Luminescent Main-Chain Organoborane Polymers: Highly Robust, Electron-Deficient Poly(oligothiophene borane)s via Stille Coupling Polymerization

A series of polymers (PBnT, n = 2-5) with boron atoms incorporated into the conjugated polythiophene main chain have been prepared via Pd-catalyzed coupling of stannylated thienylborane monomers. The polymers exhibit excellent long-term chemical stability to air and moisture and remarkable thermal stability with decomposition temperatures reaching over 300 °C. The high stability is achieved by placing very bulky pendant groups, 2,4,6-tri-tert-butylphenyl (Mes∗) and 2,4,6-tris(trifluoromethyl)phenyl (^FMes), on boron that prevent attack by nucleophiles. All these polymers display strong absorptions in the visible region and intense fluorescence in both solution and the solid state with quantum yields of up to 38% and fast radiative decay constants (k_r) of up to 3.3 × 10⁸ s^-1. Density functional theory (DFT) studies on diborylated oligothiophene model compounds suggest that the strong absorption of the polymers results from π-π∗ transitions on the oligothiophene borane main chain with significant charge transfer to boron.

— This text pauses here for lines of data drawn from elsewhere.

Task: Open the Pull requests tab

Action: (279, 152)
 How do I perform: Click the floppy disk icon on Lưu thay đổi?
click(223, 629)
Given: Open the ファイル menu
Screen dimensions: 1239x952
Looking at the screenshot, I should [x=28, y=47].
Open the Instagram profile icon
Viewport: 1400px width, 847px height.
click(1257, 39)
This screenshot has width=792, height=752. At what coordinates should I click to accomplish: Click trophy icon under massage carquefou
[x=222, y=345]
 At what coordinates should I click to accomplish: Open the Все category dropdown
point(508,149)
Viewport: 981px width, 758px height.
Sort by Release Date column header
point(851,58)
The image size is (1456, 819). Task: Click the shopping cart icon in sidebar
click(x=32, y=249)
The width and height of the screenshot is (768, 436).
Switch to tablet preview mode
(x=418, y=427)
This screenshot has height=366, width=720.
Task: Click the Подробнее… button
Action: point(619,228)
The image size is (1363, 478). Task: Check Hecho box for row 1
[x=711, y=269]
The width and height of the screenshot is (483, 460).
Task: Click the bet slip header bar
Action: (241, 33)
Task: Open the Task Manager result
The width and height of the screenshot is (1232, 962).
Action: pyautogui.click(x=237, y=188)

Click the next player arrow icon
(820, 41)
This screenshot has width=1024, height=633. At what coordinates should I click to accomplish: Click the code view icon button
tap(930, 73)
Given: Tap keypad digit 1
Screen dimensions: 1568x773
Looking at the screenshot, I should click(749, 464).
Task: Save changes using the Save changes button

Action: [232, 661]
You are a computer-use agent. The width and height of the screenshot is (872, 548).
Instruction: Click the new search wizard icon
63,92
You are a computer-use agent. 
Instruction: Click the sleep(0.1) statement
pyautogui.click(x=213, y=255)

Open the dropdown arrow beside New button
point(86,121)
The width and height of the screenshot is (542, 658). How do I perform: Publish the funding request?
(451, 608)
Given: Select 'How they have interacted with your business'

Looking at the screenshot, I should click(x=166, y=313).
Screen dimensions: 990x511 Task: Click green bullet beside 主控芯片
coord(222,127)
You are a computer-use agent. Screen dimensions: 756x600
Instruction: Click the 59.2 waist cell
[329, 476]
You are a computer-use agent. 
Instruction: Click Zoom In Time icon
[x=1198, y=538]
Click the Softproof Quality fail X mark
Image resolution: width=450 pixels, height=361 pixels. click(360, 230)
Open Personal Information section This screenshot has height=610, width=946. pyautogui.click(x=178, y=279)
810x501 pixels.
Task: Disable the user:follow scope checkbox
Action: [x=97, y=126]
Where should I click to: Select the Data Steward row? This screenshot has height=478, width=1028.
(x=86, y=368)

The unusually intense luminescence in the solid state is favored by the rigid planar skeleton and steric shielding of the bulky pendent groups. The emission color can be tuned from blue to deep orange by varying the length of the π-conjugated oligothiophene spacer between the boron atoms. Spectroelectrochemical studies on a dimeric model compound in THF solution reveal reversible two-step reductions to give highly colored species, while the corresponding polymeric material precipitates at higher potentials after undergoing an initial reversible reduction. The LUMO energy levels of the polymers can be effectively lowered by introduction of electron-withdrawing pendent groups on boron, affording a versatile approach for development of electron-deficient boron-containing polymers with controllable electronic structures and photophysical properties. The facile modular synthetic approach combined with the exceptional stability opens the door to broad adoption of electron-deficient organoboranes in conjugated materials design and development.